Parmi les secteurs impactés figure la filière automobile, alors même que les fabricants ressentent déjà les effets de la baisse de la cadence de la croissance économique. En Chine, les ventes de véhicules neufs ont connu un recul de 2,8 % en 2018. Un tel évènement ne s’est produit depuis les années 1990.

Les ventes diminuent progressivement

Certains fabricants chinois tels que Great Wall et Geely ont dû réviser leurs objectifs en termes de marge et de vente. En effet, les ventes ne cessent de décroître depuis plus d’un an maintenant.


Quant à PSA Peugeot Citroën, il a préféré, face à l’incertitude économique, maîtriser ses coûts en procédant à une suppression massive d’emplois en Chine, soutenue par son partenaire Dongfeng. Deux usines d’assemblage parmi les quatre détenues dans ce pays ont aussi été fermées, comme le révèle un document consulté par Reuters.

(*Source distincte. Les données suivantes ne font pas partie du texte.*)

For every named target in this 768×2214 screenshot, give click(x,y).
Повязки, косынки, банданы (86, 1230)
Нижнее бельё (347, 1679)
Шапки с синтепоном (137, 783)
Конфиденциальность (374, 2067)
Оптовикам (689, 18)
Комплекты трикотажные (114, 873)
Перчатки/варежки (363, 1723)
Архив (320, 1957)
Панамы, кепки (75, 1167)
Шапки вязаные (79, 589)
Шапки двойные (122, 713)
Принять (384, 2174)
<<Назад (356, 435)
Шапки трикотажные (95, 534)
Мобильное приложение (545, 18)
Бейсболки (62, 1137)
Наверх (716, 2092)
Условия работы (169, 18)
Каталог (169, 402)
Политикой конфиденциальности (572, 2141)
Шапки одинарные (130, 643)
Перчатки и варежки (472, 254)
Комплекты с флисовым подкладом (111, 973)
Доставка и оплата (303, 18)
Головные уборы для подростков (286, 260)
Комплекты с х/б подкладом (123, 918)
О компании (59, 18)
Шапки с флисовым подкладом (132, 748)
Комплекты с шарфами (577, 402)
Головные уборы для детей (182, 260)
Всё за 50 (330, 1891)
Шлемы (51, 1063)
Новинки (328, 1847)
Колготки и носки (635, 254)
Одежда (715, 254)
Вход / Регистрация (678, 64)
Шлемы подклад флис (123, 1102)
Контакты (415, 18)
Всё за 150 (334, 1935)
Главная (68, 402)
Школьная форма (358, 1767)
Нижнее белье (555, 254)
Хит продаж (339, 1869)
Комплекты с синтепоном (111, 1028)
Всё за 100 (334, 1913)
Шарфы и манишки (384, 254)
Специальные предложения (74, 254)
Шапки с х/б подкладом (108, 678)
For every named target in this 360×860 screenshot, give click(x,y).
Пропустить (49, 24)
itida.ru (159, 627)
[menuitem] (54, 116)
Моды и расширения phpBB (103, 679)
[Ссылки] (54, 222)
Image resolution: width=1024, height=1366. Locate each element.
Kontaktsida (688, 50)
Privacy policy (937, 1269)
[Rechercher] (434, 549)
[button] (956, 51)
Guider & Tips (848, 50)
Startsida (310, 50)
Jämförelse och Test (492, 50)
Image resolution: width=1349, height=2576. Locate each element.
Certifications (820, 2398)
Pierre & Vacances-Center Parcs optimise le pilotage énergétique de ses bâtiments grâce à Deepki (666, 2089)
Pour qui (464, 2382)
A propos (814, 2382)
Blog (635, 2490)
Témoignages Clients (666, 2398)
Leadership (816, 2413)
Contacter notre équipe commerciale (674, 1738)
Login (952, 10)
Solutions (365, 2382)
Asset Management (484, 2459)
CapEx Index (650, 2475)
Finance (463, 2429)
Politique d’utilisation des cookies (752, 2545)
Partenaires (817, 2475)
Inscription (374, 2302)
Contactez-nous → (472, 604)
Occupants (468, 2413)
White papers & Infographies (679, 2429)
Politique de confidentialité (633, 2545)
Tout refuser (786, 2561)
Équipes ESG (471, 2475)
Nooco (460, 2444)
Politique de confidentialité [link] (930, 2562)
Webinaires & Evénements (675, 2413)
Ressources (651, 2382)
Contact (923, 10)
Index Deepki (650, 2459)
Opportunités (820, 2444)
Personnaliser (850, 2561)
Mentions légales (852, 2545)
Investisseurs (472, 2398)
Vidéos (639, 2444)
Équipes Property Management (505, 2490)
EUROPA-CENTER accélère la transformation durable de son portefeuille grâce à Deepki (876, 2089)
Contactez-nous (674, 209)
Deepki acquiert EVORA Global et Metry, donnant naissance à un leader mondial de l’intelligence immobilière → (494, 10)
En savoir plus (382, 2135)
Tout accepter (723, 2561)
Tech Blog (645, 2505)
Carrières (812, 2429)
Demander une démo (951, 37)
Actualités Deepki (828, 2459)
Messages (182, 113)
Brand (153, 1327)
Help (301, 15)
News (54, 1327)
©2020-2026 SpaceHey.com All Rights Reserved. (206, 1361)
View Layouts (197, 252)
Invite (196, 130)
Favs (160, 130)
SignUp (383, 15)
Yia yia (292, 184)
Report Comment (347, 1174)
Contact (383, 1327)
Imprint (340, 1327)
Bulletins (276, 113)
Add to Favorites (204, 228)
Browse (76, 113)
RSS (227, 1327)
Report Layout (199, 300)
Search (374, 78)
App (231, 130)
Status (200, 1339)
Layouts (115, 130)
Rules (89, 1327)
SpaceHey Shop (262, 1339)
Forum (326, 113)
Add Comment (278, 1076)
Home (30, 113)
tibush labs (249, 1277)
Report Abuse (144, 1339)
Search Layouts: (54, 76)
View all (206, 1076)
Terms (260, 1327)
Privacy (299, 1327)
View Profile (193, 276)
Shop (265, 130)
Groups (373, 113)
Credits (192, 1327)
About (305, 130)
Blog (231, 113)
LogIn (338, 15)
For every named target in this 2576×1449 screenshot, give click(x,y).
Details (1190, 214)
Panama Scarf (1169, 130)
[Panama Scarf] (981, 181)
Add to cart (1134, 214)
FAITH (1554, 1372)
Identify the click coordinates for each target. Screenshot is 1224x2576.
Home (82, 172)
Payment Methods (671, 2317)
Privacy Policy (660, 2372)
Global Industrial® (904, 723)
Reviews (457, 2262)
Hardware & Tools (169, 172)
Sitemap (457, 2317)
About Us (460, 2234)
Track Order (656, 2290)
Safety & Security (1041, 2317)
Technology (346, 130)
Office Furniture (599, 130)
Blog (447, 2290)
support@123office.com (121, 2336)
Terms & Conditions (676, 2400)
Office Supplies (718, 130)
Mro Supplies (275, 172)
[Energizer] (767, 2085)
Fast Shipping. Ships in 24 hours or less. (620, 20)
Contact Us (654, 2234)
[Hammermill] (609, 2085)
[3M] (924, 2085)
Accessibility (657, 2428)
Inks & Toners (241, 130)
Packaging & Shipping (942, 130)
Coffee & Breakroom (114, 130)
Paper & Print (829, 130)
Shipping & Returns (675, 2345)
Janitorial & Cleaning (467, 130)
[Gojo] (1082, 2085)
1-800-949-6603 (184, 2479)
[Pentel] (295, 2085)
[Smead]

Mais l'Association chinoise des constructeurs automobiles (CAAM) reste confiante. Elle estime que les véhicules à énergie nouvelle (NEV) continueront d’être écoulés sur le marché. Et ce, même si le rythme est plus lent, avec des ventes de 1,5 million d’unités, contre 1,6 million auparavant. En tant que secrétaire général adjoint de la CAAM, Chen Shihua donne les motifs de cette chute :

La principale raison expliquant le déclin des ventes de véhicules à énergie nouvelle en juillet est un changement de politique.

Limitation des aides liées aux voitures à énergie nouvelle malgré la baisse des ventes en général

Dans son ensemble, le numéro un du marché mondial dans le secteur de l’automobile a enregistré une baisse de 4,3 % au cours du mois dernier. La CAAM observe qu’il s’agit de la treizième diminution, s’il faut compter les mois. Le 10 juillet dernier, l’association en question n’a pas manqué de signaler que cette contraction sera d’autant plus significative cette année. Il est prévu une régression des ventes de 5 % par rapport à 2018. Les spécialistes de l’assurance voiture devront s’y préparer.

Les producteurs de NEV ne sont pas non plus à l’abri, bien que les résultats demeuraient, jusque-là, plutôt positifs malgré la tendance au recul. Dans cette catégorie, les ventes ont aussi baissé de 4,7 % en juillet dernier comparées à l’année dernière, en se référant à la même période.

Ce repli a été constaté pour la première fois depuis deux ans, comme l’indique la fédération qui a publié des informations à ce sujet. Il a notamment été porté par la réduction des aides liées à l’achat des NEV, une initiative gouvernementale prise le même mois.